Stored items

++++++++++++++++++++

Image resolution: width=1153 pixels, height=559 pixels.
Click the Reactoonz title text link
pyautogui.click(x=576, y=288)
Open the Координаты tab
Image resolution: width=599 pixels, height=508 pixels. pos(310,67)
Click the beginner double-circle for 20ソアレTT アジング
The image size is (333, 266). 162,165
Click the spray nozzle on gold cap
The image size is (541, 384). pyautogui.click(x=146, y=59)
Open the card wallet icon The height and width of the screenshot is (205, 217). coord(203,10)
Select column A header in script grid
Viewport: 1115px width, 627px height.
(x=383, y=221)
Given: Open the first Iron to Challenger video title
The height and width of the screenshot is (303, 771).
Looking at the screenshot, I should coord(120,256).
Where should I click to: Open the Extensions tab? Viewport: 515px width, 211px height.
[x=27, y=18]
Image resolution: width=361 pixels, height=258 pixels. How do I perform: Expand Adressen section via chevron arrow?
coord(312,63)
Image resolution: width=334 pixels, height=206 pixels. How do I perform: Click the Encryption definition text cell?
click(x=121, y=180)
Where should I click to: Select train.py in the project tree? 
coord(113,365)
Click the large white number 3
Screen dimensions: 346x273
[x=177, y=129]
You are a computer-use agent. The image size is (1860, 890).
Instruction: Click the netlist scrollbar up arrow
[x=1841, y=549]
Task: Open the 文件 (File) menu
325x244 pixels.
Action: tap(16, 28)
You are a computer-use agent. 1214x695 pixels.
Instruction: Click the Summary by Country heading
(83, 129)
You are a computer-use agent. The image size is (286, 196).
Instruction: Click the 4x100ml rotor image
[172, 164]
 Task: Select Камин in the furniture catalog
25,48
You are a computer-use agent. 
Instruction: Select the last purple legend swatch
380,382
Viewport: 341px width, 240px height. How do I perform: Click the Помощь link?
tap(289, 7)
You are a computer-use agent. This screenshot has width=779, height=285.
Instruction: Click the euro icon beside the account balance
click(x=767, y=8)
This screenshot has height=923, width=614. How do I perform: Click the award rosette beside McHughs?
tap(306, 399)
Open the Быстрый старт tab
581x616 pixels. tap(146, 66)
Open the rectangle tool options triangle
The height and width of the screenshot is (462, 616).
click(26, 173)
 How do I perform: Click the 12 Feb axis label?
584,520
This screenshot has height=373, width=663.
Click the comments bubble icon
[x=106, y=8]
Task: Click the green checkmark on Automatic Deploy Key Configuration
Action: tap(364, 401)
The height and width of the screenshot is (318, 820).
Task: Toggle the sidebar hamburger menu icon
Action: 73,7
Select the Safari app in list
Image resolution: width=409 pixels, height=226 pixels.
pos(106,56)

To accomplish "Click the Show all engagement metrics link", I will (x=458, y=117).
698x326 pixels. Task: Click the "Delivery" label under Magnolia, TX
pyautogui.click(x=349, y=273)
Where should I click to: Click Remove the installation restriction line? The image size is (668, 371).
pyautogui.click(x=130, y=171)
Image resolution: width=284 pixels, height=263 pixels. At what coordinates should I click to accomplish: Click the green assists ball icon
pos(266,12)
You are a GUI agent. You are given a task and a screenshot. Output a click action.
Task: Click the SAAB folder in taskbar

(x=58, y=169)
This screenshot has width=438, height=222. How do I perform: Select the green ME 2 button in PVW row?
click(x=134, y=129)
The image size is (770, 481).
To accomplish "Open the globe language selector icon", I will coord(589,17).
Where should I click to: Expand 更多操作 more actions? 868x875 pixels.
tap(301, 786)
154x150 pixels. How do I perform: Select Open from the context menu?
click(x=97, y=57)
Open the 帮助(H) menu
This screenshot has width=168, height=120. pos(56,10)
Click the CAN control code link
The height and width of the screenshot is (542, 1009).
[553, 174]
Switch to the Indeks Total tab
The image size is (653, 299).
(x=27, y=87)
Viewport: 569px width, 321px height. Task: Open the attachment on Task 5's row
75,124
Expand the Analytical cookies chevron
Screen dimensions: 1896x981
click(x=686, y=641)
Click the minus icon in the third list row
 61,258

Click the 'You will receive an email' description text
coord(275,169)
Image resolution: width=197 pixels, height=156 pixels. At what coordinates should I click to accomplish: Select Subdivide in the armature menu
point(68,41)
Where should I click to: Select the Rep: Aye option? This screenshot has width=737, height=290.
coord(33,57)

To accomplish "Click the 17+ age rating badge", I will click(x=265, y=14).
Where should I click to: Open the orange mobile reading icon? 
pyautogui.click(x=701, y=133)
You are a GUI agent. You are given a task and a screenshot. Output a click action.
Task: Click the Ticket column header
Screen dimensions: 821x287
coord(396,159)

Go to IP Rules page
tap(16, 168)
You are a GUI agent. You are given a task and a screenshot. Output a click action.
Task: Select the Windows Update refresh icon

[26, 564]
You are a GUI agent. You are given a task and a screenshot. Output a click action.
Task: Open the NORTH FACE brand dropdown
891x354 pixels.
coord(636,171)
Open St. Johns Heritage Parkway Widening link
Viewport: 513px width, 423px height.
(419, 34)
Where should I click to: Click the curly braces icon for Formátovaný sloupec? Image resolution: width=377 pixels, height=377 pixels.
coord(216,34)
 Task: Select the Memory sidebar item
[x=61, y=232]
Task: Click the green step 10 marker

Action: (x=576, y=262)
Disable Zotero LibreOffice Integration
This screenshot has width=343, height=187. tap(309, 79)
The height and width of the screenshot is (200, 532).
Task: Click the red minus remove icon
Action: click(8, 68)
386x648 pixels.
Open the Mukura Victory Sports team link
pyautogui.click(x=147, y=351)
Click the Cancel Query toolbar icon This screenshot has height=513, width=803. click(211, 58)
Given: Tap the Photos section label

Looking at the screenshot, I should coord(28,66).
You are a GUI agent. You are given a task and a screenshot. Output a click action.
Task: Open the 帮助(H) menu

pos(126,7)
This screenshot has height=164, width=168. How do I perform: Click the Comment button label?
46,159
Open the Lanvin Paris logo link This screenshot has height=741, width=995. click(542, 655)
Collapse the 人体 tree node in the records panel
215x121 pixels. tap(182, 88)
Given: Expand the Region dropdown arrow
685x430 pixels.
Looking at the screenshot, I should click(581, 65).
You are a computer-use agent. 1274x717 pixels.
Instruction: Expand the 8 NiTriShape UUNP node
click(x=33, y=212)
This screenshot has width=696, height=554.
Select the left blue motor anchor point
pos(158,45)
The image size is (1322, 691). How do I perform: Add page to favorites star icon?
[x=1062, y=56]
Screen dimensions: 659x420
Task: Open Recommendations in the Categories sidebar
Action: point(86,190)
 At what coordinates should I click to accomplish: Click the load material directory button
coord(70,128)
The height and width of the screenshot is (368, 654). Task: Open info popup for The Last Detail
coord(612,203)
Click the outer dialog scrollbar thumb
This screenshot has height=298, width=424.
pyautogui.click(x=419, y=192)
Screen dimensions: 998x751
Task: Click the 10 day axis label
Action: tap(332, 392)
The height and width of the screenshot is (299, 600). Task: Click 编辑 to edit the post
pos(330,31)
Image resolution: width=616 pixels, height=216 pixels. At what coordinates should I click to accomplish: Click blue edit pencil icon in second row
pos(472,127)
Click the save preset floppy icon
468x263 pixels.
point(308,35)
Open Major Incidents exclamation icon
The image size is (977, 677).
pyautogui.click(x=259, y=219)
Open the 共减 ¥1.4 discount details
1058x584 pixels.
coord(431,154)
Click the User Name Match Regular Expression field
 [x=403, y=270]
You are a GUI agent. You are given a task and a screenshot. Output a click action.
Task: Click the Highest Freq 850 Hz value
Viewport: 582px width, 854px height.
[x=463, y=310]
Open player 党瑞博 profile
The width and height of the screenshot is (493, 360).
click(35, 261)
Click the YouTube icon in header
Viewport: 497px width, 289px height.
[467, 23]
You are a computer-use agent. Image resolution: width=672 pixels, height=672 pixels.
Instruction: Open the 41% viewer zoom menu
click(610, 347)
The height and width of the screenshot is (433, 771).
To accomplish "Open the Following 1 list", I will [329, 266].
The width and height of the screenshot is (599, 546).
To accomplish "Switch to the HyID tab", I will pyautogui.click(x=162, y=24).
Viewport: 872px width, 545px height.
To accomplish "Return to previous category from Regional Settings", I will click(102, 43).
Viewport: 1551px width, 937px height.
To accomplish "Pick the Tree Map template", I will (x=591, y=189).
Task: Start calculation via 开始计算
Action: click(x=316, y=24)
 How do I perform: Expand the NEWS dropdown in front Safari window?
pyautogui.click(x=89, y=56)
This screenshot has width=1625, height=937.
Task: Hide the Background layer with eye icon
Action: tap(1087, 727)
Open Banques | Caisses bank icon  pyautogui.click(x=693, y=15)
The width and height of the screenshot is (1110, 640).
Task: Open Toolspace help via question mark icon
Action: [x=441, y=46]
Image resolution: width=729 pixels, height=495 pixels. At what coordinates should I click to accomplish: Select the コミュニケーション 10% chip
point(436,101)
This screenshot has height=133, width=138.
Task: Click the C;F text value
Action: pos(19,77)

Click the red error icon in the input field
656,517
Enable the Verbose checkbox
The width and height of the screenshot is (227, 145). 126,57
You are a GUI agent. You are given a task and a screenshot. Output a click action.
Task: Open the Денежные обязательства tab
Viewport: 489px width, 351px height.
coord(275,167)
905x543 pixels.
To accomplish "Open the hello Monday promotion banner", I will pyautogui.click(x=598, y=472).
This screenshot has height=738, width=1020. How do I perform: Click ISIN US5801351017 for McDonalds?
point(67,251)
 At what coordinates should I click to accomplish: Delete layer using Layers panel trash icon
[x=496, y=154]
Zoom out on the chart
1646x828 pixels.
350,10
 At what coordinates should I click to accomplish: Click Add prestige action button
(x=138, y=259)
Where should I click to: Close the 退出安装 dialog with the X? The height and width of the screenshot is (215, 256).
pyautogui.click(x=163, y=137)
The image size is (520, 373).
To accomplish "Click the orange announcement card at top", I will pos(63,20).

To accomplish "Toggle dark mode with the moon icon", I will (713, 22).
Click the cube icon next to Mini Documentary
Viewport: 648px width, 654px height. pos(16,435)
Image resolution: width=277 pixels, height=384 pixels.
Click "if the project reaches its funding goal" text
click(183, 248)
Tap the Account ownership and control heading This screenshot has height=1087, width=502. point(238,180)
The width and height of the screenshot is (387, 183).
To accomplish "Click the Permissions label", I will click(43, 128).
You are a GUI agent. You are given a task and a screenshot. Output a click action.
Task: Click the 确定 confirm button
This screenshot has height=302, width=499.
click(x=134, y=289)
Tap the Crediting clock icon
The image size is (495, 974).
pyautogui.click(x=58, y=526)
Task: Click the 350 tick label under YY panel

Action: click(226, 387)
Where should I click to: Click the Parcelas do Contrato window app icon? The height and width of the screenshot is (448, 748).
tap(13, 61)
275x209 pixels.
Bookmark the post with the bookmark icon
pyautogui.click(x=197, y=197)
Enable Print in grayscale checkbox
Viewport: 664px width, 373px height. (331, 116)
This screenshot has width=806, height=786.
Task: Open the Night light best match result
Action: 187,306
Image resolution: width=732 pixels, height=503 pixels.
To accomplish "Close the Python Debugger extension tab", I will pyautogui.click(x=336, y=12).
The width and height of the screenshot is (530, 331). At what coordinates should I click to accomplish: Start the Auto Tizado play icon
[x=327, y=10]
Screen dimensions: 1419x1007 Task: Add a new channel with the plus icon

++++++++++++++++++++

Look through the data and gather every line with the string "Switch" in it.

Switch to the Indeks Total tab
To accomplish "Switch to the HyID tab", I will pyautogui.click(x=162, y=24).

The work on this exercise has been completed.